Judge Throws Apple’s Bid to Trademark the Term “App Store” Into the Garbage


Apple has suffered a setback in one of its legion of court battles, with a judge ruling that that iPhone maker cannot bring a case against Amazon on the basis of ‘false advertising’.

According to Reuters, US district Judge Phyllis Hamilton told Apple it could not proceed with its rather spurious complaint that Amazon uses the term “Appstore” in an effort to convince consumers that its mobile application store is somehow connected with Apple’s original iOS shop.

Amazon claimed that the terms “app store” and “Appstore” are too generic for anyone to trademark, whilst Apple insisted that as it had set a benchmark for mobile application stores, it should be allowed to trademark the term and be granted sole use for purposes of advertising.

However, Judge Hamilton rather sensibly ruled against Apple’s claim, saying that the term had since become so generic that consumers do not necessarily correlate it with Apple’s iTunes store:

“Apple has failed to establish that Amazon made any false statement, express or implied, of fact that actually deceived or had the tendency to deceive a substantial segment of its audience.
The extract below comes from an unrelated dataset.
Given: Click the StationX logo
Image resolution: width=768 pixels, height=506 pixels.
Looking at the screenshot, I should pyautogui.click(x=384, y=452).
The mere use of ‘Appstore’ by Amazon to designate a site for viewing and downloading/purchasing apps cannot be construed as a representation that the nature, characteristics, or quality of the Amazon Appstore is the same as that of the Apple App Store.”

As a result, Apple has no basis or evidence to back up its claims that Amazon was practicing false advertising with regards to its own app store, said the judge.

Surely few people will disagree with the judge’s decision in this case, which is just the latest example of Apple’s increasingly blatant attempts to patent/copyright the obvious. Granted, Apple scored first with its iTunes app store, but the concept of apps has actually been around long before Apple ever conceived the iPod (while ‘stores’ have been around even longer than that!), so to try and assert that they own exclusive rights to the idea is farcical at best.

Apple had been pinning its hopes on forcing Amazon to stop using the term “Appstore”, but now those hopes have all but been dashed. With any luck, a few more legal setbacks might just temper Apple’s enthusiasm to embark on any more spurious legal campaigns like this one.